Esas inquietudes que lo llevaron a Adolfo a hacer, en 2019, un taller intensivo de mural esgrafiado en el Centro Universitario Azuleño a cargo de los muralistas Martín Meza y Pablo López. Esas inquietudes que lo llevaron a Pablo a montar un viñedo en su campo, llamado San Félix, ubicado sobre uno de los accesos a Carhué, partido de Adolfo Alsina.
“Mi viejo siempre había tenido la idea de hacer un mural, pero más relacionado con la historia propia del lugar”, recuerda Ayelén, la hija menor del médico fallecido. Y no era mala idea. Carhué es uno de los puntos turísticos importantes de la Provincia. Es famoso por las ruinas de Villa Epecuén y su laguna, el arte monumental de Francisco Salamone y por ser uno de los puntos por donde pasó la zanja de Alsina, entre otras cosas.

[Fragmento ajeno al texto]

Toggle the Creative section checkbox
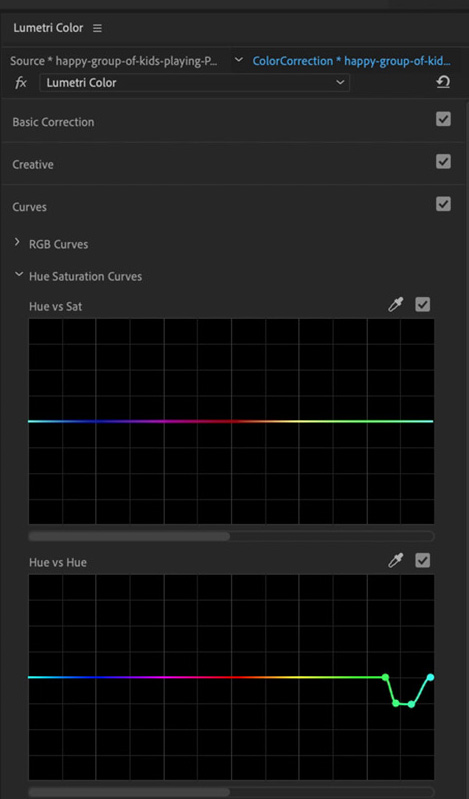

La fatalidad hizo virar ese proyecto hacia “una cuestión más sanadora, de duelo”, explica Meza, el licenciado en arte público que codirigió el proyecto junto a su colega de Avellaneda, Pablo López. Ellos estuvieron a cargo de comandar la realización del mural. Usaron las paredes de la entrada a San Félix, una superficie de aproximadamente 12 metros cuadrados divididos en dos paños. Requirieron una bolsa de cemento, un metro cúbico de arena, 12 kilos de pigmentos de 5 colores, herramientas y cuatro días de trabajo de sol a sol.

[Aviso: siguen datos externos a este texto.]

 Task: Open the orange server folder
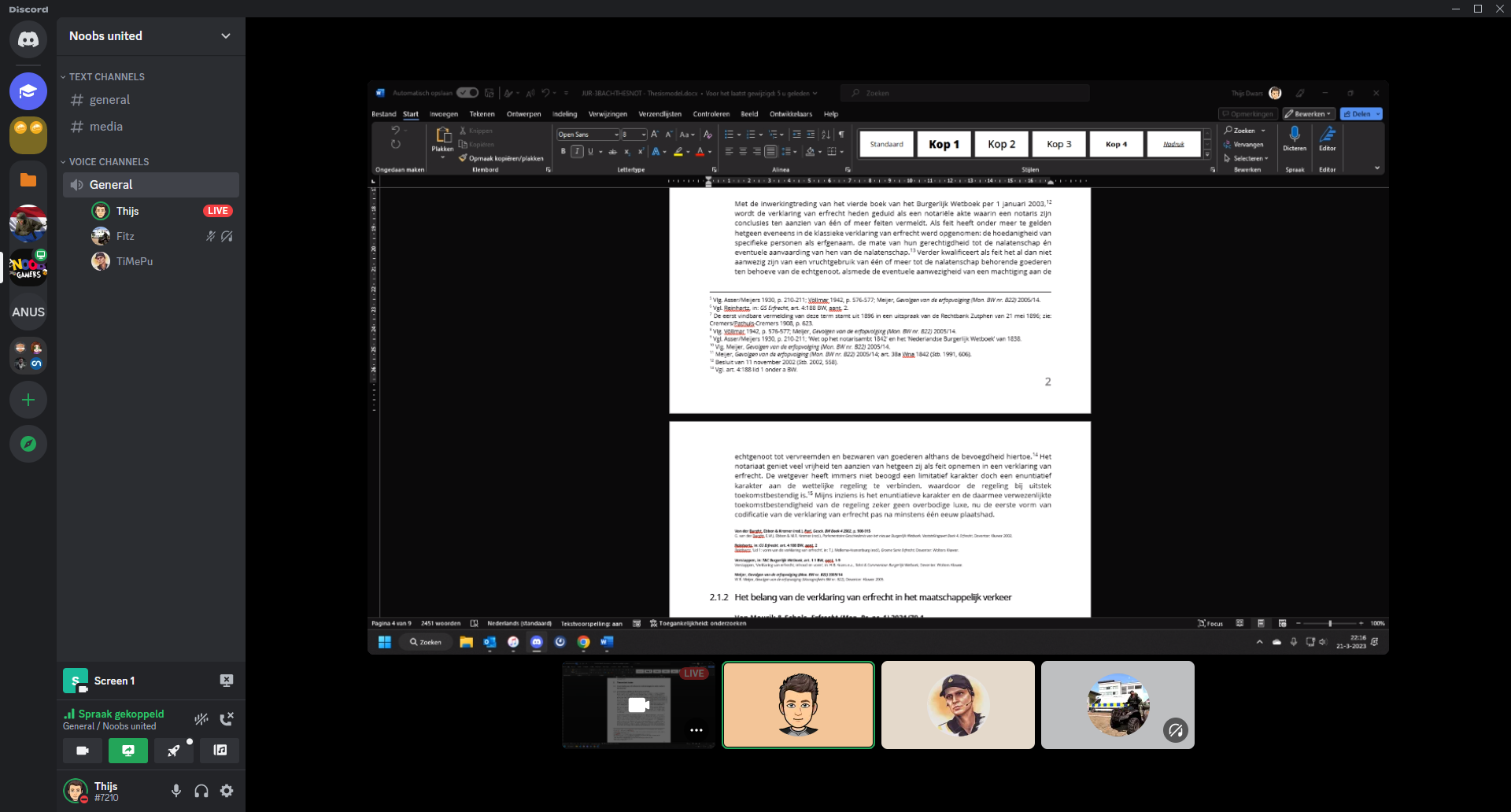tap(28, 180)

Un mural esgrafiado tiene mucho de albañilería. Comienza con una pared adecuada a la que se le revocan varias capas de cemento de distintos colores y después se le va extrayendo material de acuerdo al dibujo pensado. “Es un trabajo muy arduo físicamente y de mucha precisión”, asegura Meza y estima que fueron “jornadas de 10 o 12 horas de trabajo” desde las 7:00 de la mañana. “Lo que nos compensaba era que a la noche nos esperaban con algún asado”, comenta.
“Para mí fueron cuatro días gloriosos”, asegura sin dudar Adolfo que los pasó durmiendo en una carpa armada en el jardín de la estancia para mantener la distancia social. De la pulcritud de su consultorio odontológico había pasado al caos de una obra de arte en construcción; del confort de su casa en La Plata a una bolsa de dormir en medio de la pampa. Pero eso era la gloria.
El cuarto y último día de trabajo, la esposa de Pablo, sus dos hijas y los cuatro nietos le dieron el toque final a la obra de arte en la que se ve a una silueta masculina en actitud de labranza y a una silueta femenina con un caballo, uvas y girasoles. Ese mismo día llegó en moto la secretaria de Cultura de la Municipalidad para celebrar el trabajo del que se había enterado casi de casualidad. “Es muy loco porque el pueblo quedó muy contento”, celebra Ayelén. Para ellos el mural es en honor a Pablo, para la comunidad es un homenaje a la vida rural, a la vid y al paisaje pampeano.